Material shown →
┏━━

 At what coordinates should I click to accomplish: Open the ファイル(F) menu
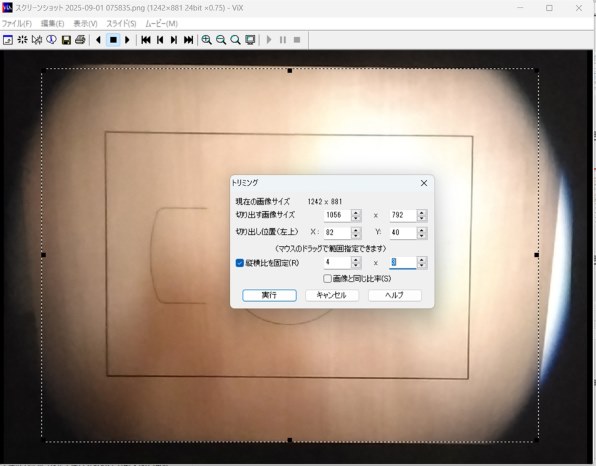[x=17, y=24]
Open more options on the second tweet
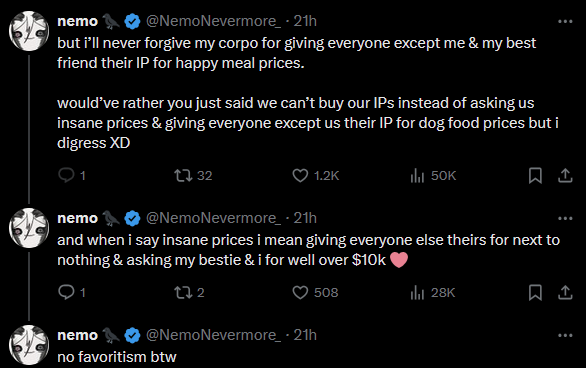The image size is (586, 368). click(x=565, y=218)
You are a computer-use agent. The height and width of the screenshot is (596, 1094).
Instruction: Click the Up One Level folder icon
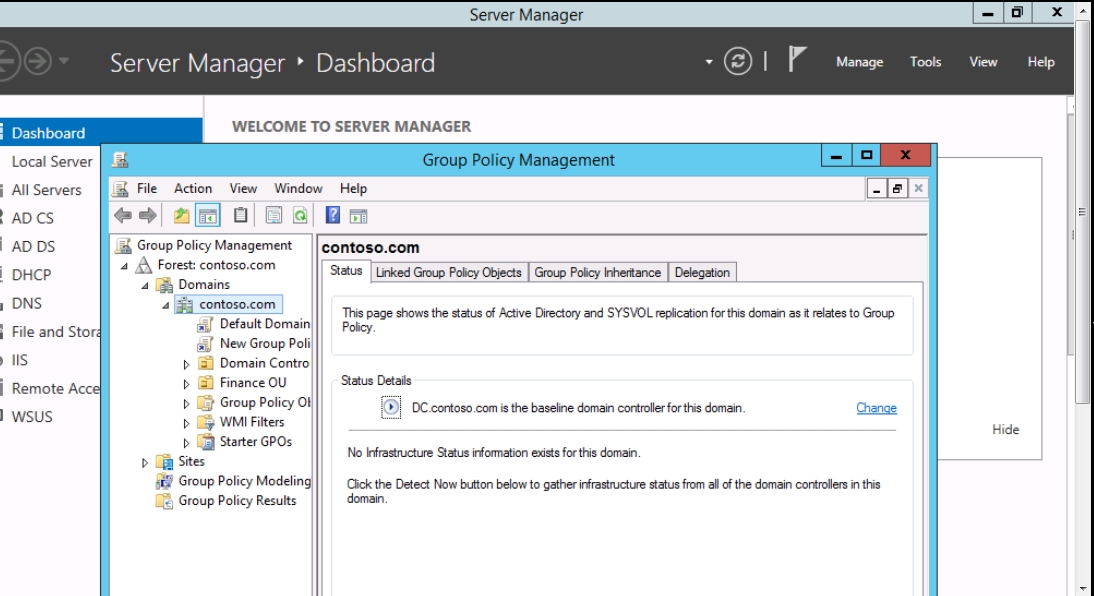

┗━━
┏━━

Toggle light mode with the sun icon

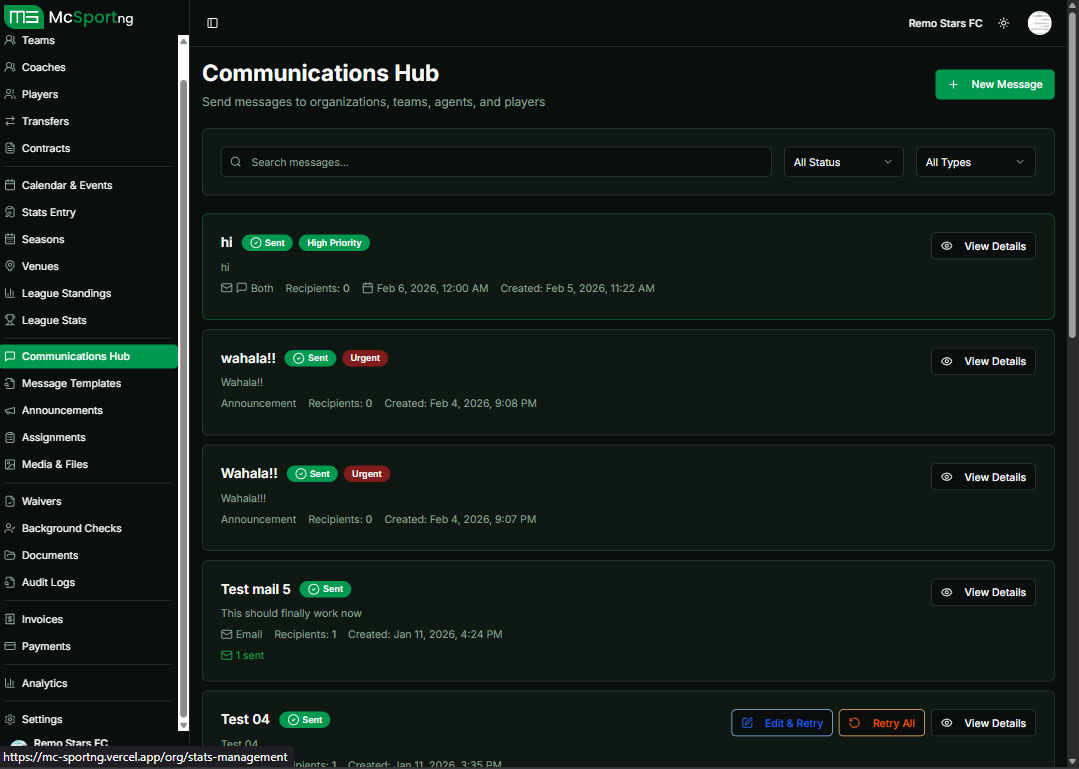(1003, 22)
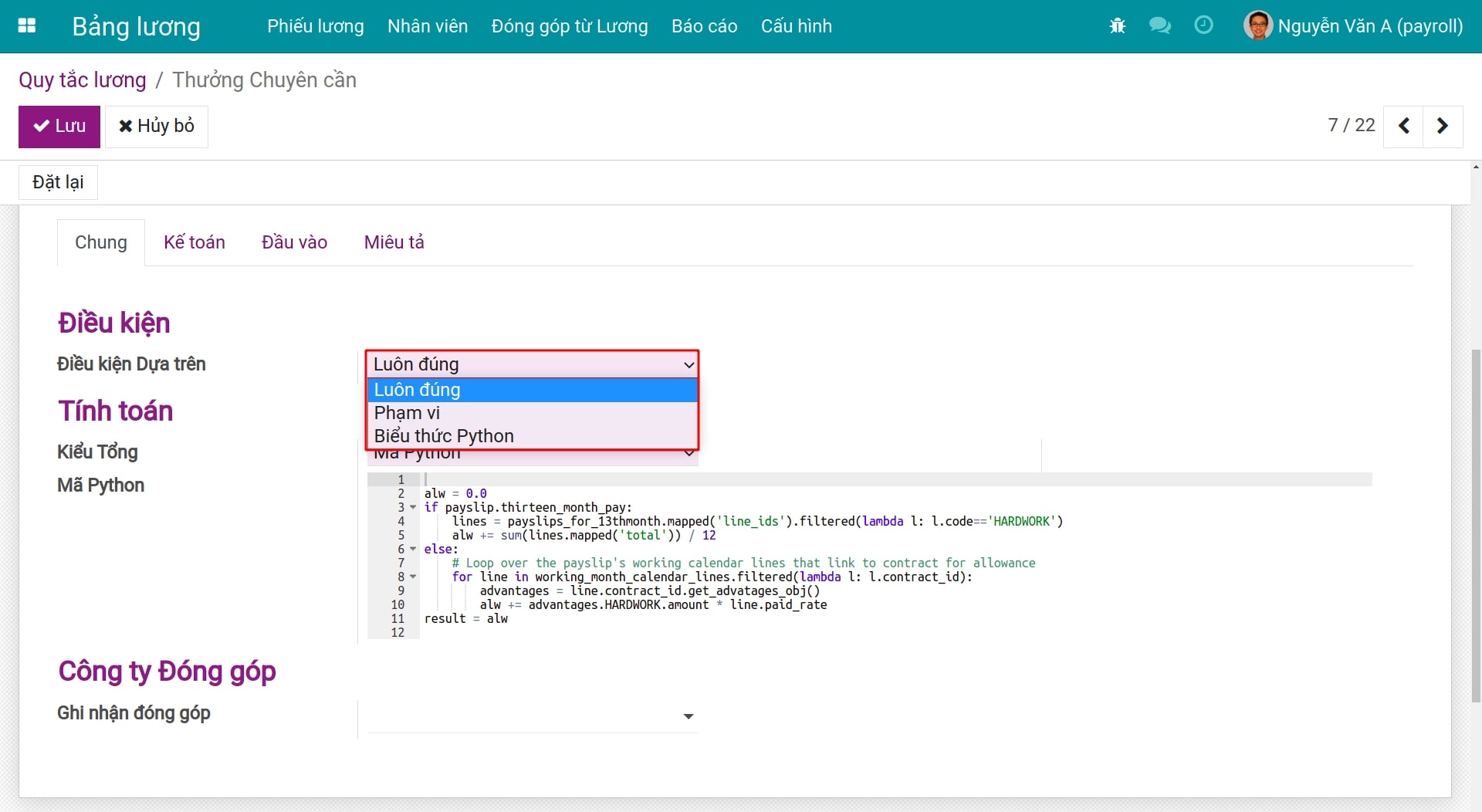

┗━━

Objective →
Recast the data lines from the line containing "You are a computer-use" through the line containing "Instruction: Click the", inclusive, as a Markdown table with the columns n and Line, numbering each row and leaving out blank lines.

Final answer →
| n | Line |
|---|---|
| 1 | You are a computer-use agent. The height and width of the screenshot is (596, 1094). |
| 2 | Instruction: Click the Up One Level folder icon |